表彰式で優勝の島田麻央(中)と並んだトルソワ(左)
表彰式で優勝の島田麻央(中)と並んだトルソワ(左)

 演技後には昨年8月に出産した長男を抱きながら、報道陣の取材に対応。「練習してきたことをすべてを滑りきることができてうれしい」と満面の笑みを浮かべた。ただ、出産前に戻るのは現実的に難しいとの見解。北京五輪と同様の構成は「時々冗談で言ったりするけど、厳しいと思う。以前のようなコンディションに戻すのは簡単ではないし、今のルールや格付けを考えても、そこまでする価値があるとは言えない」と断言。その上で「今の自分ができることを着実にやって、あとは様子を見ていくのがベストだと思っている」と語った。

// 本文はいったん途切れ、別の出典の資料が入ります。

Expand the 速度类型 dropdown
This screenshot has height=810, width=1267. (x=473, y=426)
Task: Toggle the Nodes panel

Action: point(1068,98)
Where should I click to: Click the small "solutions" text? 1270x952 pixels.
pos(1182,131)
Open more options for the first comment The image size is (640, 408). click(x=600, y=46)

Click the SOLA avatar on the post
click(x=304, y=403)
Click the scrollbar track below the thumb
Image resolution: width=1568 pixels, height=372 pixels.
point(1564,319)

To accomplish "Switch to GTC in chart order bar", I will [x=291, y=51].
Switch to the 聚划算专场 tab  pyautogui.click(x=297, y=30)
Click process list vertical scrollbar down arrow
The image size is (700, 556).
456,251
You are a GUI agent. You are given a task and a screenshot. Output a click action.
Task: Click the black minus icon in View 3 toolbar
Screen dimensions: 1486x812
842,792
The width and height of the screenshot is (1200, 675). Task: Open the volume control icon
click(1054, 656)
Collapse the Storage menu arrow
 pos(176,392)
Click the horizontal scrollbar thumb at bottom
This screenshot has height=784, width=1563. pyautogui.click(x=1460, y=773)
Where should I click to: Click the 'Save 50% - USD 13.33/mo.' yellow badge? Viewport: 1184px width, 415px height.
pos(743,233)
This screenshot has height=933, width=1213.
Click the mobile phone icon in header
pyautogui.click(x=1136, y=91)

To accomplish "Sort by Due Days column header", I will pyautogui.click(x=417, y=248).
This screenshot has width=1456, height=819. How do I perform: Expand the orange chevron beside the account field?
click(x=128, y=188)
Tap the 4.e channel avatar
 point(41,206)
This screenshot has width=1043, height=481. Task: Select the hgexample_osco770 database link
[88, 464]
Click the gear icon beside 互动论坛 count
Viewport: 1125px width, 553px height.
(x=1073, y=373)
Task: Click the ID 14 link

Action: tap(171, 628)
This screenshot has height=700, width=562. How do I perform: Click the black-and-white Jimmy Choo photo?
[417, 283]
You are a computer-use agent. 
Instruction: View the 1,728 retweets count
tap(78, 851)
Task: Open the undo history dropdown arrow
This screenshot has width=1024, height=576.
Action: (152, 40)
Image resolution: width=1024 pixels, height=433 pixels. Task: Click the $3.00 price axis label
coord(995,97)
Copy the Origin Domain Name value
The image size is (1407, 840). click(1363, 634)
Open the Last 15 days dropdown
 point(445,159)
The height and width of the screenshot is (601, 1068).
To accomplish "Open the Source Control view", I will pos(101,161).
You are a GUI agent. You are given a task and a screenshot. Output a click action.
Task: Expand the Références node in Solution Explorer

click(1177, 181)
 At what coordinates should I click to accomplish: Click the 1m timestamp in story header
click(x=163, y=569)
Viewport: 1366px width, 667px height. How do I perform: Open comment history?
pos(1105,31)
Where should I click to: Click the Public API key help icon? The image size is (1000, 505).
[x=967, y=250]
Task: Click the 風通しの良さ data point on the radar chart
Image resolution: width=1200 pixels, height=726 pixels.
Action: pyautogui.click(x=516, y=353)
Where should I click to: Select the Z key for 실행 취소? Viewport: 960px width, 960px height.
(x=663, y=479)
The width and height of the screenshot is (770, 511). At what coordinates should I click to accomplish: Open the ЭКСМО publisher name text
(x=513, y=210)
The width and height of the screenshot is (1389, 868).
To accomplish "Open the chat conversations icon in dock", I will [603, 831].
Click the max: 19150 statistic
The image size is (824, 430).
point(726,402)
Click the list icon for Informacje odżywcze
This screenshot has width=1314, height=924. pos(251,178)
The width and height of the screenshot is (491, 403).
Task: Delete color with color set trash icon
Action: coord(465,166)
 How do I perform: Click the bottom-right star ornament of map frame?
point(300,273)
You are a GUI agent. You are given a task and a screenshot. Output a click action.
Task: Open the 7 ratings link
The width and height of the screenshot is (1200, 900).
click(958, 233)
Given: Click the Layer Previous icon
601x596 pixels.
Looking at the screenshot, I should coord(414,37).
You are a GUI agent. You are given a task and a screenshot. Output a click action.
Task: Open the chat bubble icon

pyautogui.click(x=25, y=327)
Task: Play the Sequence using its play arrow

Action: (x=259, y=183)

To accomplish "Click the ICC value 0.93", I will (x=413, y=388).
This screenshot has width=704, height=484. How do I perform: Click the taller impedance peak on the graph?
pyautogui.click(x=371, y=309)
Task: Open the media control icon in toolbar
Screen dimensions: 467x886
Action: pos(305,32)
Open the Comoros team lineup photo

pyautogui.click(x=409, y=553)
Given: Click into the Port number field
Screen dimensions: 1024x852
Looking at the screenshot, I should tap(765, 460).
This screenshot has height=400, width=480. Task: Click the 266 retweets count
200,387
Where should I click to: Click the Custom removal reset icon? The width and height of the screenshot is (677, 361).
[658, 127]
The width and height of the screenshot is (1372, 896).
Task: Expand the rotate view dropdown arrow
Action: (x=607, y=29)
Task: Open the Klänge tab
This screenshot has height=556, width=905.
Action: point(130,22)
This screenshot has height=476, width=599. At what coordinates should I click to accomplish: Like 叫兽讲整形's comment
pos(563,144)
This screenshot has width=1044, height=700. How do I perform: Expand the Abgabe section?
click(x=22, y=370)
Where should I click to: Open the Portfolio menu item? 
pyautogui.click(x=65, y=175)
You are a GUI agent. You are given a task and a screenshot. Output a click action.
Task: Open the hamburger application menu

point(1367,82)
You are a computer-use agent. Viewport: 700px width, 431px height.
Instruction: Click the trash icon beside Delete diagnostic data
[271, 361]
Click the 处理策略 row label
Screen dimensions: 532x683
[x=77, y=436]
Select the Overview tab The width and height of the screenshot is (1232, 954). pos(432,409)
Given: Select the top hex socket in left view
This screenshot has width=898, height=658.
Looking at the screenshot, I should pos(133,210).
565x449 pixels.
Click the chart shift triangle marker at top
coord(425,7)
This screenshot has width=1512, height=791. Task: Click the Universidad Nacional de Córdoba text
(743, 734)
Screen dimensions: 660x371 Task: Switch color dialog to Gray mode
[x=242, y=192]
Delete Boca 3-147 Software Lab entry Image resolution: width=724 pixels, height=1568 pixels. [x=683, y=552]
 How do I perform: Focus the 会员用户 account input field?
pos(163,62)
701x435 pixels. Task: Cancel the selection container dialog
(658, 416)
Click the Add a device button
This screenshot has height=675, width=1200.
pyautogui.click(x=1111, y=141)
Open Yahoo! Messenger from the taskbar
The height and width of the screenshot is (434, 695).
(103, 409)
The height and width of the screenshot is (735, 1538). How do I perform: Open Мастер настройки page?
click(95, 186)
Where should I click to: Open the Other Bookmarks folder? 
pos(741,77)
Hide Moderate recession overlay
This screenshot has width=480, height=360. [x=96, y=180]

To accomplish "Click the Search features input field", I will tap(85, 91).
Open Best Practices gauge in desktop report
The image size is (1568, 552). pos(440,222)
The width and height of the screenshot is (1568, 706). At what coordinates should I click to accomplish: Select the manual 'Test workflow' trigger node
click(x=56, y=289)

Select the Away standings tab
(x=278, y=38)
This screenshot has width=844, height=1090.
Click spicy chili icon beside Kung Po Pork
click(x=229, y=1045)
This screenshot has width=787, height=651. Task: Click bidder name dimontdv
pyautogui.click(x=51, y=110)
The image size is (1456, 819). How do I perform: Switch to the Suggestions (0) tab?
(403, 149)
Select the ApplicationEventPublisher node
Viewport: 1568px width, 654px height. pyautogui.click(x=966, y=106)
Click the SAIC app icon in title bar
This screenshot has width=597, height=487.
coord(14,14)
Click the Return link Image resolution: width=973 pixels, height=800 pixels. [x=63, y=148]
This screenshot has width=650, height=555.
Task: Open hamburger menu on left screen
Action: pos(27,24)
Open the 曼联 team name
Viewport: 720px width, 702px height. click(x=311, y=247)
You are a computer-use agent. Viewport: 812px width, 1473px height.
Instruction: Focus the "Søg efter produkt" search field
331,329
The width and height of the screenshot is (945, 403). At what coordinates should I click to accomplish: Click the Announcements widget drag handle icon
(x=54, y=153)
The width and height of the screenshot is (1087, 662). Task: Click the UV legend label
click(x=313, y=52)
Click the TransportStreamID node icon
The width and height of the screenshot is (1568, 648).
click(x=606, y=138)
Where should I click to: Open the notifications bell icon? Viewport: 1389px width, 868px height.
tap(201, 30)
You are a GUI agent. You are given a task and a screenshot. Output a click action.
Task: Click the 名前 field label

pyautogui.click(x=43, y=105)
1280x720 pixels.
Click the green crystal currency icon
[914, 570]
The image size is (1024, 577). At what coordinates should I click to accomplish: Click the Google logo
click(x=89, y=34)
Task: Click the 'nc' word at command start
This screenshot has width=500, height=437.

 現在のモチベーションは「自分が取り組んできた成果がしっかりと出すこと。他人の成功を見て刺激を受ける段階はもう過ぎた」と苦笑い。「当のモチベーションになるのは、周りのみんなが出産して、また跳び始めた時くらいですかね(笑い)」と冗談を飛ばす場面もあった。

 最後には「今回積み重ねてきた努力が形になって、本当に満足しています。それが私にとって一番の成果」と充実の表情。自然体を貫くイグナトワは、日本勢の脅威となりそうだ。